The ongoing expansion of the project in the Gobi desert has been plagued by delays and costs overruns, which have triggered the Mongolian government’s ire to the point of threatening to revoke the 2009 investment agreement, which underpins the mine development.
Relations between Rio Tinto and the Central Asian nation hit a fresh low in August, when an independent review rejected the mining giant’s explanation for the project’s delays and climbing costs.
Mongolia’s position is that Rio should cover cost overruns while debts accrued on Ulaanbaatar’s share of the project (34%) should be fully removed, Mongolian news agency Montsame reports.
It is understood that L. Oyun-Erdene also wants Rio Tinto and its majority-owned Turquoise Hill Resources to revisit the economic benefits that the expansion will bring to the state’s coffers.
“This week for the first time since becoming Chief Executive, I was able to return to the beautiful wintry country of Mongolia, home to Oyu Tolgoi, the world’s largest greenfield underground copper mining project,” Stausholm said in a post on LinkedIn on Wednesday.
He also engaged other ministers and members of parliament, “to hear and understand their concerns,” he said.
“This was a vital first step in our relationship reset that engages based on trust and we are committed to earning it step by step,” he said.
Sources familiar with the matter told MINING.COM that Rio is prepared to make concessions to the Mongolian government to complete the troubled project, including reducing interest rates on loans to the nation to fund its share of the construction costs.
Rio may also consider a “restructuring” of Oyu Tolgoi’s ownership order, the sources said.
A definitive estimate for the development of the new mine level, announced in December 2020, pegged the cost of Oyu Tolgoi’s underground section at $6.75 billion, about $1.4 billion higher than its original estimate in 2015.
First production, initially expected in late 2020, was rescheduled for October 2022, and Rio blamed unfavorable geological conditions as the main cause for the cost and timeline review. The independent report published in August suggested it was rather caused by the miner’s mismanagement.
Financial regulators in the UK and US kicked off their own probes into Rio’s disclosures about the delays and swelling costs, which hit a new high two months later.

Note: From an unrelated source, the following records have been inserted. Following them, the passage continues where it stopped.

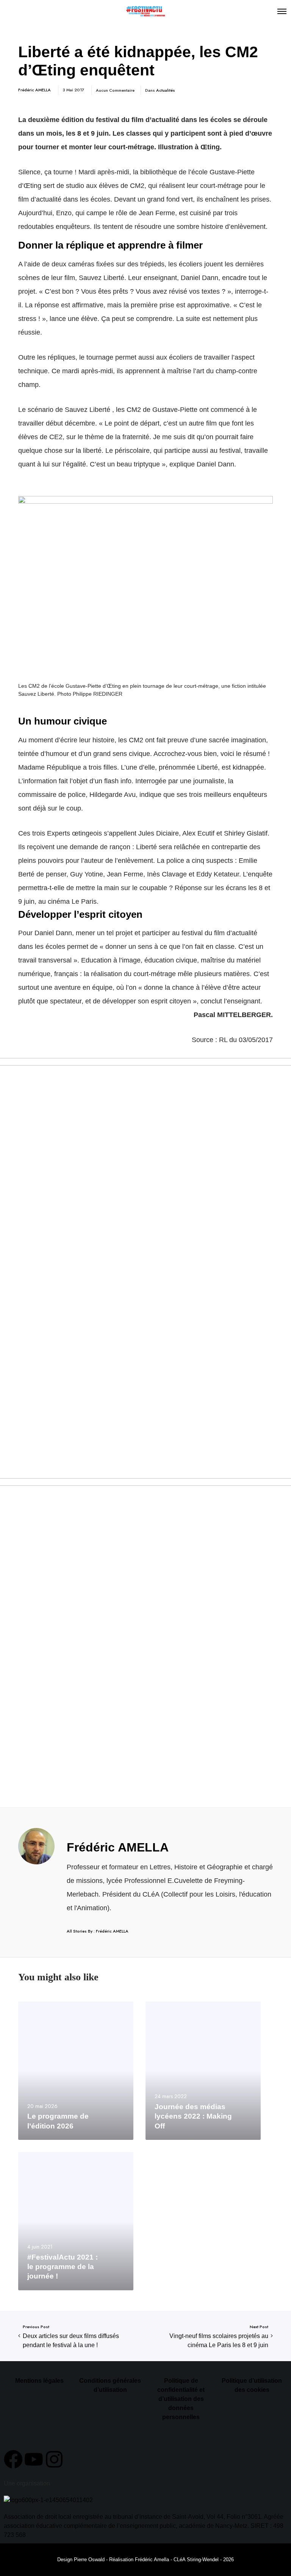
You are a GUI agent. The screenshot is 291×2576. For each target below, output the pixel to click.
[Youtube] (33, 2459)
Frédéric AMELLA (34, 90)
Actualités (165, 90)
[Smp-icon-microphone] (74, 2459)
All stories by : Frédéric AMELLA (97, 1931)
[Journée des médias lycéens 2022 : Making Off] (203, 2071)
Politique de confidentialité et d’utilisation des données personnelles (181, 2398)
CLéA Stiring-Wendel (196, 2559)
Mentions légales (39, 2380)
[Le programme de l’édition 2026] (75, 2071)
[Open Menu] (282, 11)
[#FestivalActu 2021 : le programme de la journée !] (75, 2221)
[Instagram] (54, 2459)
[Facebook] (13, 2459)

Shares in Canada’s Turquoise Hill Resources (TSX, NYSE: TRQ), in which Rio has a 50.8% stake, cratered on October 14 after announcing that the expansion would require an additional $1.2 billion. It also said that due to covid-19 related issues first commercial production would be no earlier than January 2023, around three months’ later than the previous target.
Oyu Tolgoi is Rio Tinto’s main copper growth project. Once completed, the mine’s underground section will lift production from 125,000–150,000 tonnes in 2019 to 560,000 tonnes at peak output, which is now expected by 2025 at the earliest.
By 2030, the operation would be the world’s fourth largest copper mine, according to Rio Tinto.
The mine is the country’s biggest source of foreign direct investment, having created thousands of jobs and generating almost $3 billion of taxes and fee revenue over the past decade.